Andrew Johnson, the seventeenth President of the United States, who took Lincoln’s place, meant to do what was right; but he had never expected to be President, and was thrust into that position at a very uncomfortable time. He had been a poor boy, and was forced to work so hard at his trade as tailor that he had little time left to spend on books. Still, he did his very best, and was not ashamed to learn to write even after his marriage.
His efforts to improve were constant, and they met with such success that he was elected to share with Lincoln the highest place in the United States. Unfortunately, however, Johnson was not born with Lincoln’s tact, and, while honest and good, was so outspoken and obstinate that he made many enemies.
No sooner had the Union army been reviewed and disbanded than President Johnson made a proclamation, offering full pardon to most of the people in the Southern states, if they would faithfully promise to “support, protect, and defend the Union.”
He also put an end to the blockade, allowed trade to begin again, ordered the mails distributed all through the country once more, the laws obeyed, and the taxes collected. He also said that the Southern states could resume their places in the Union as soon as they elected men who would be true to the government.
But when Congress met, shortly after this, it did not approve of what Johnson had done. A quarrel began, therefore, between President and Congress, which grew worse and worse as time went on. The President wanted the Southern states readmitted right away; but Congress said they should not come back until the Negroes were properly protected in their new rights.

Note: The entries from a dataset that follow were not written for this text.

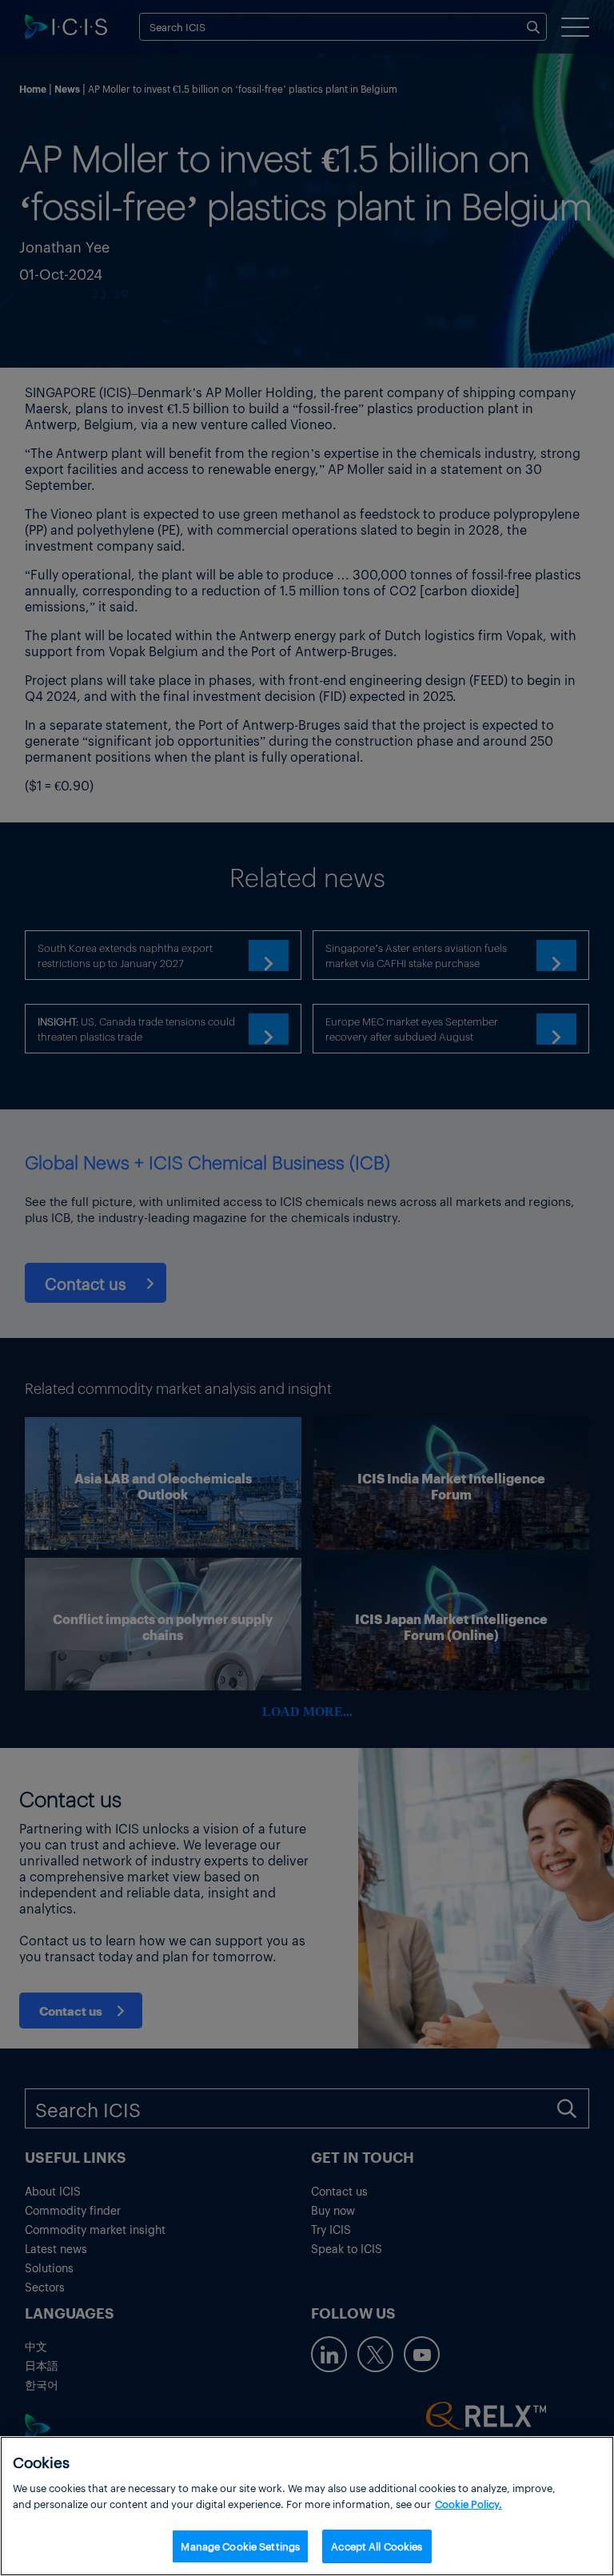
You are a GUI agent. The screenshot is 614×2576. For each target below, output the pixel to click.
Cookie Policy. (468, 2503)
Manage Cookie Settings (240, 2546)
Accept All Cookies (376, 2546)
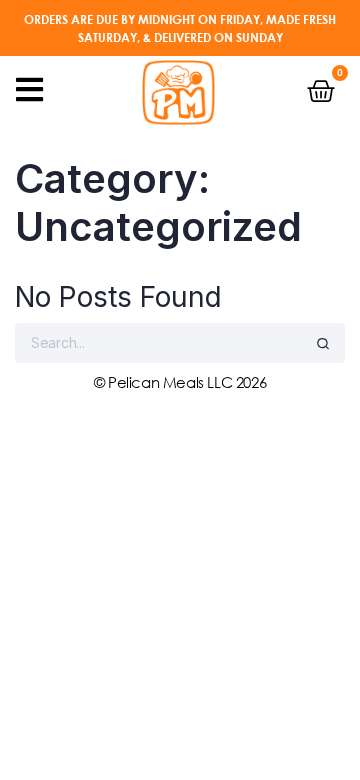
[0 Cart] (321, 91)
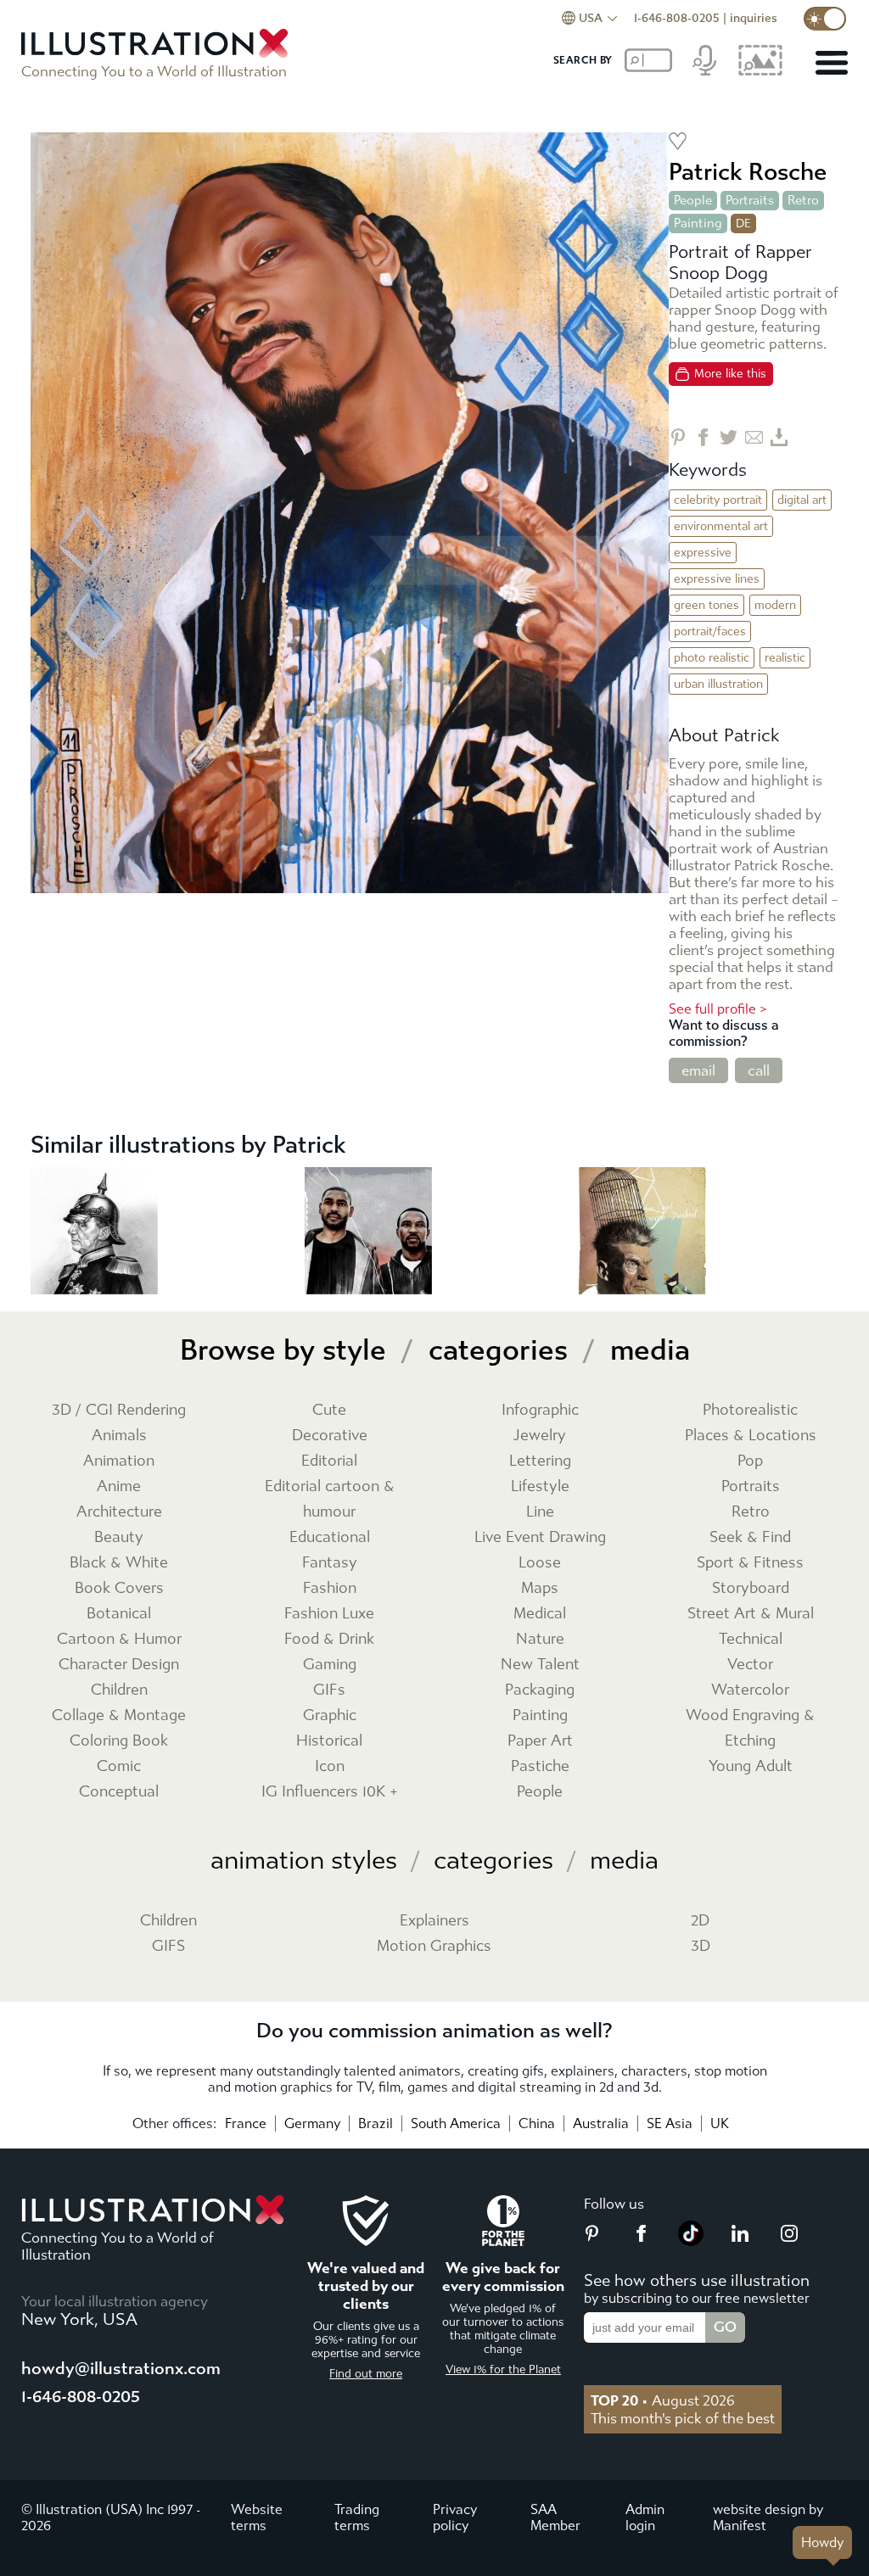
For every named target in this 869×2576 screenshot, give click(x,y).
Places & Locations (750, 1435)
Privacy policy (455, 2517)
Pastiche (540, 1766)
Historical (329, 1741)
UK (719, 2123)
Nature (540, 1639)
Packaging (540, 1690)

The result of this quarrel was that Congress passed bills which Johnson vetoed. Still, they were passed again by a vote of two to one, and thus became laws without his consent. But Johnson vetoed so many bills, first and last, that his enemies called him “Sir Veto.”

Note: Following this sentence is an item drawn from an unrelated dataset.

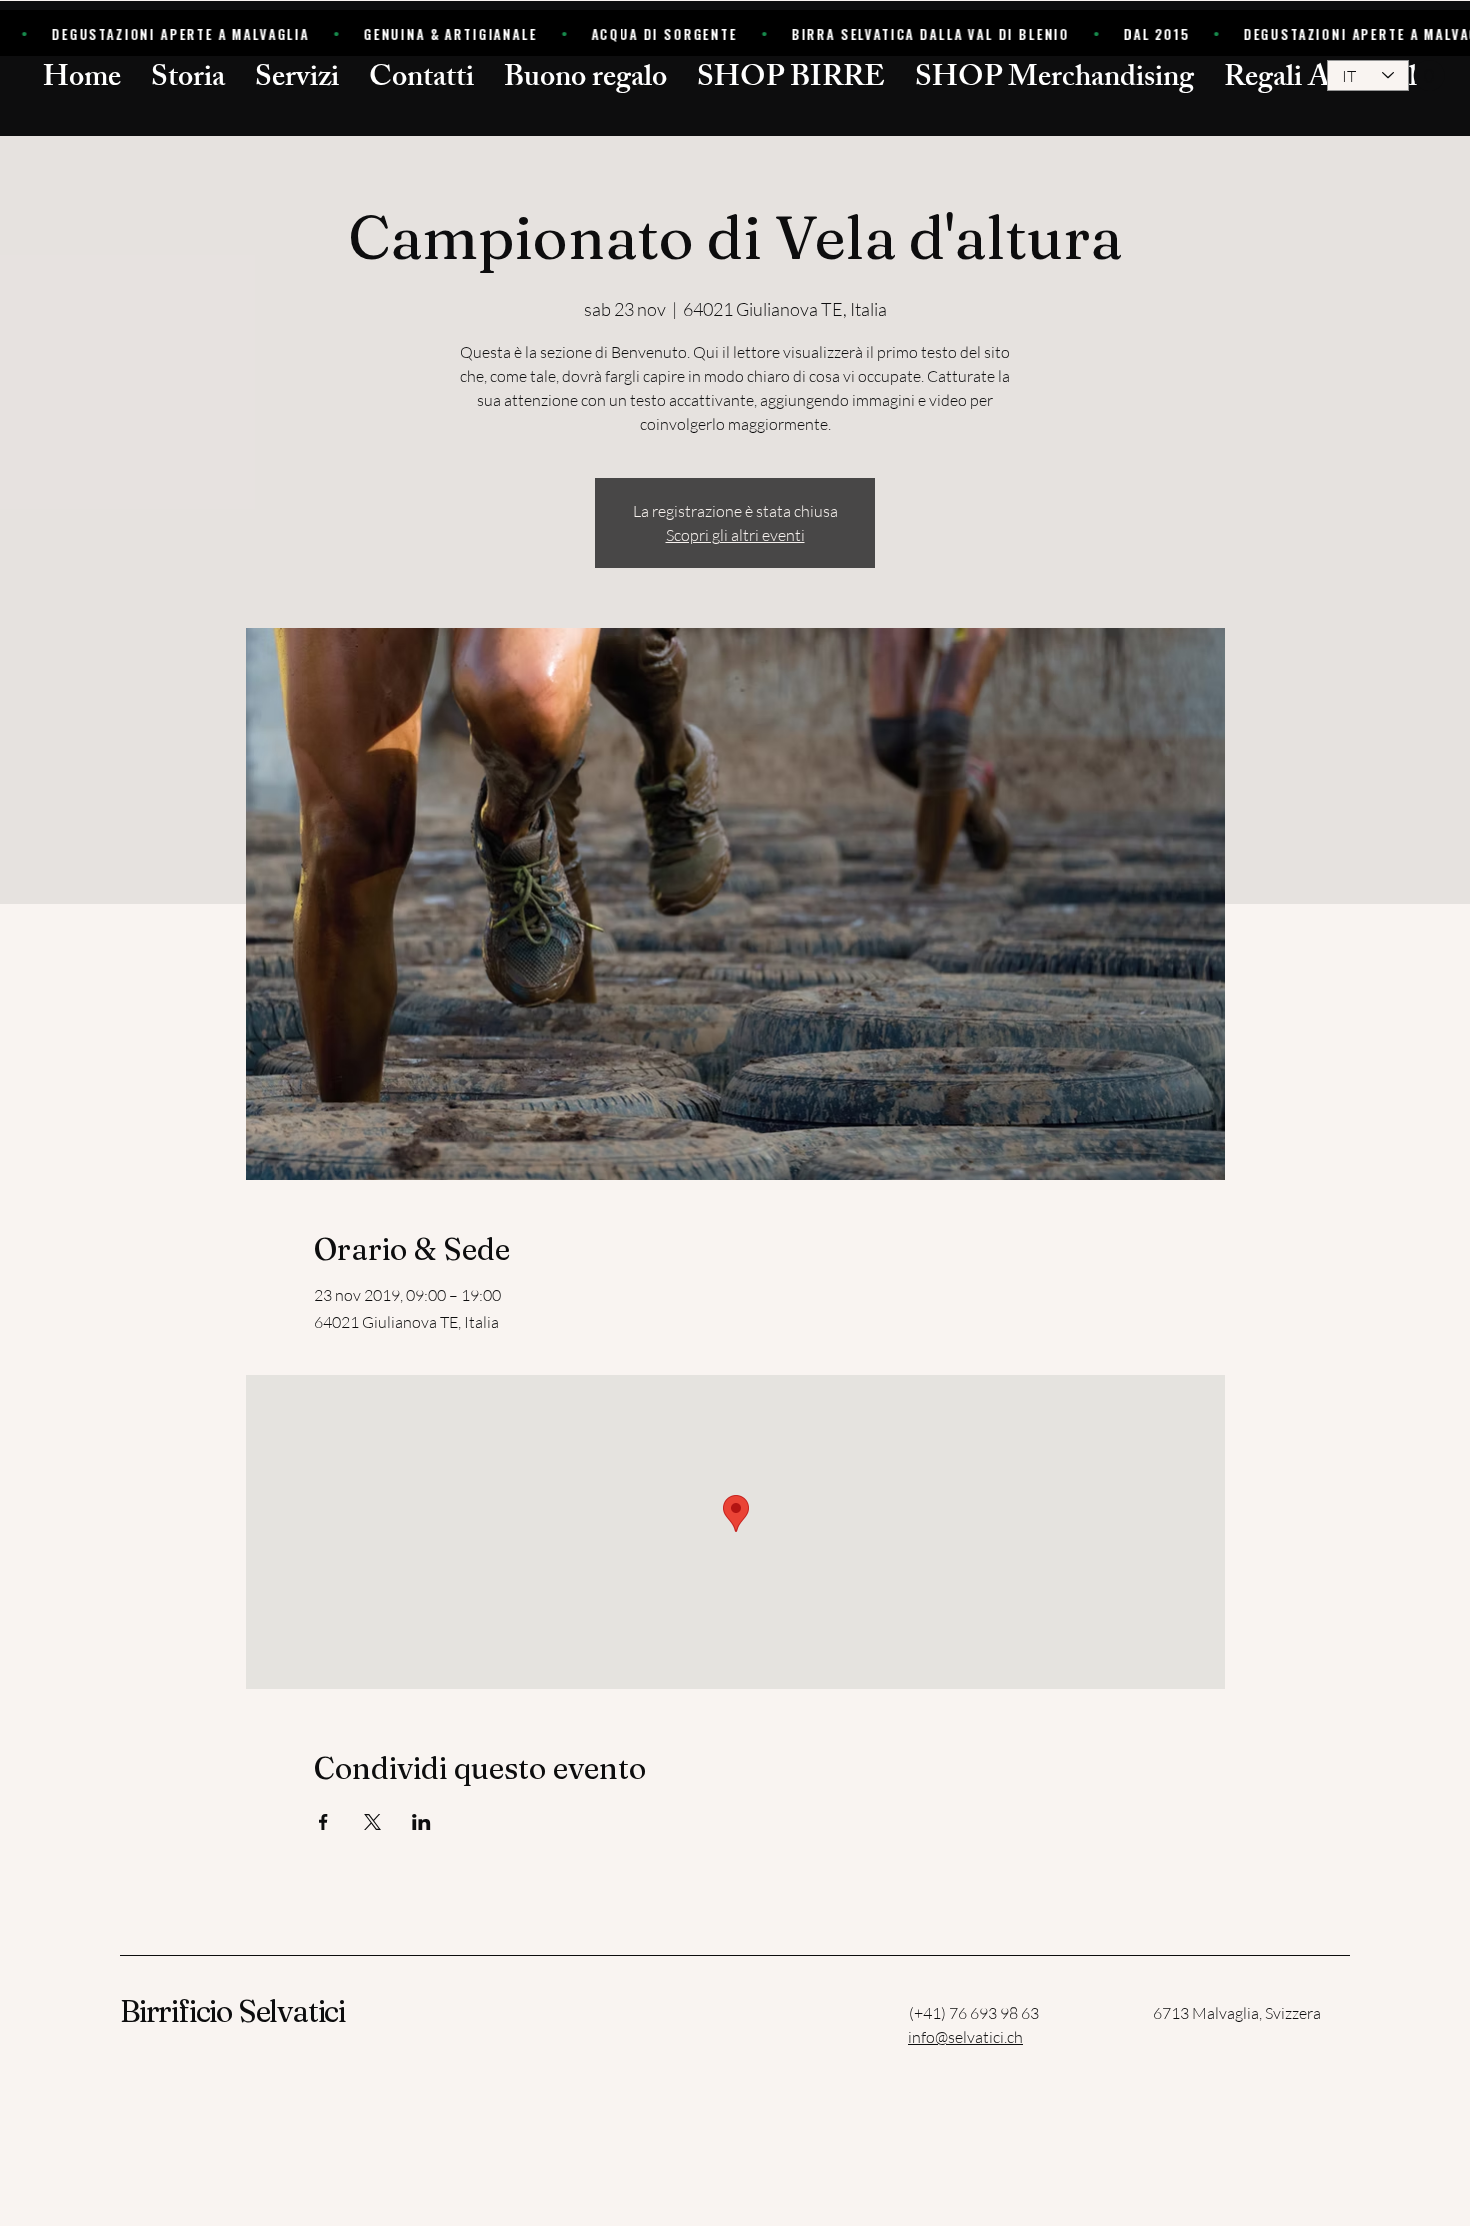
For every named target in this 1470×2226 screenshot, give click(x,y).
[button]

Congress also decreed that no Southern state should join the Union again unless it promised to give up all secession ideas, to protect the Negroes and let them vote, and never to pay the Confederate war debt, or ask the nation to pay it. Besides, Congress insisted that no Southerner should be elected to office who could not make oath that he had taken no part in the Civil War against the United States.

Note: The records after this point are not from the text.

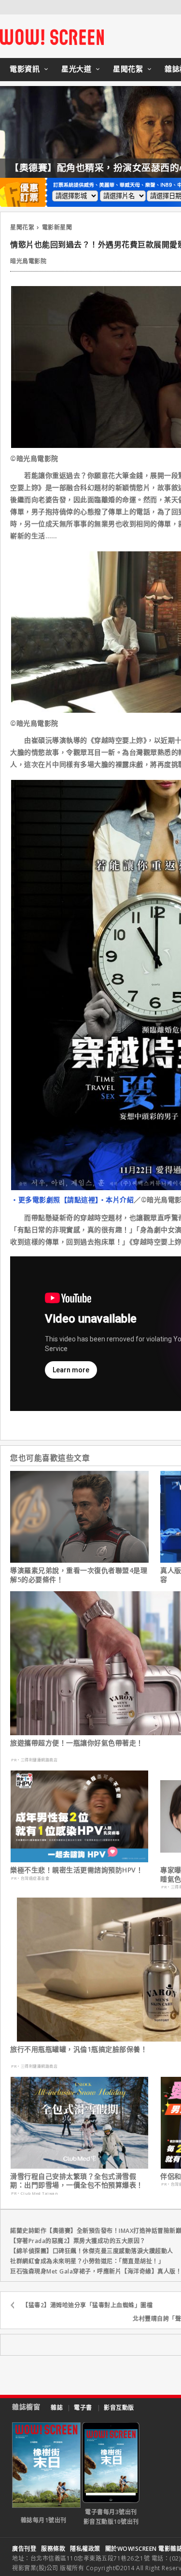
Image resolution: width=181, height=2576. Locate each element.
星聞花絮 (128, 68)
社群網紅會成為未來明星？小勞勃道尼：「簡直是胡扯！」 (87, 2261)
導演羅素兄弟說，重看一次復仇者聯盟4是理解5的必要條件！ (78, 1574)
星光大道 (76, 68)
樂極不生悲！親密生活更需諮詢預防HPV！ (76, 1870)
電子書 (83, 2407)
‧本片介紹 (116, 1199)
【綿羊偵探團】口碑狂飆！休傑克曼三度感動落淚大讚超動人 (91, 2251)
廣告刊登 (24, 2549)
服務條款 (53, 2549)
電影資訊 (25, 68)
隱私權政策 (85, 2549)
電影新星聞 (57, 227)
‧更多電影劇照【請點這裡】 (55, 1199)
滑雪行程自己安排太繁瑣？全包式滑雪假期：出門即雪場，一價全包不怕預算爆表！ (76, 2180)
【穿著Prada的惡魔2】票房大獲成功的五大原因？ (78, 2241)
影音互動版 (119, 2407)
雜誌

This was very unwise, for most of the respectable Southern men had been in the army. When they heard what was required before they could again hold office, they naturally cried out against what they called the “ironclad” oath. Still, as they could not take it, they were shut out of office. Positions of great trust and importance were, therefore, filled by men from the North, who in most cases had no property in the South except what they brought in their traveling bags. Hence they are generally known as “carpetbaggers.” These men were elected mostly by the colored people, who, as yet, had not received any education, and hence could not make a wise choice, and by a small class of Southern people, called “scalawags,” because they were so dishonest that they would cast their votes for any one who paid them for it.
In spite of these unhappy conditions, eight out of the; eleven seceded states soon managed to get back into the Union; but for years Southerners suffered more than words can tell from bad state government. Such was the disorder, that United States troops had to be stationed there to keep peace. But their presence, in many cases, only made matters worse. Besides, police work was just as distasteful to the soldiers as it was to the people, so both parties felt unhappy and sore.
By this time the quarrel between President and Congress had grown so bitter that the House of Representatives impeached him,—that is, accused him of acting against the law and making a bad use of his power. Johnson was therefore called before the Senate, where he was tried: But before he could be put out of office two thirds of the votes had to be against him. One vote proved lacking to make up this count, so he remained President to the end of his term, although he and Congress were now sworn foes.
On Christmas Day, 1868,—to the relief of the whole nation,—full and unconditional pardon was granted to all who had taken any part whatever in the war. This was a move in the right direction, and was followed, before long, by an act of Congress allowing most of the ex–Confederates to hold office again. The better class of the Southern people, now able to take part in public affairs, worked hard to redeem their states, and their noble efforts were soon rewarded. The years which followed the Civil War are generally known as the time of Reconstruction, or rebuilding the governments of the Southern states.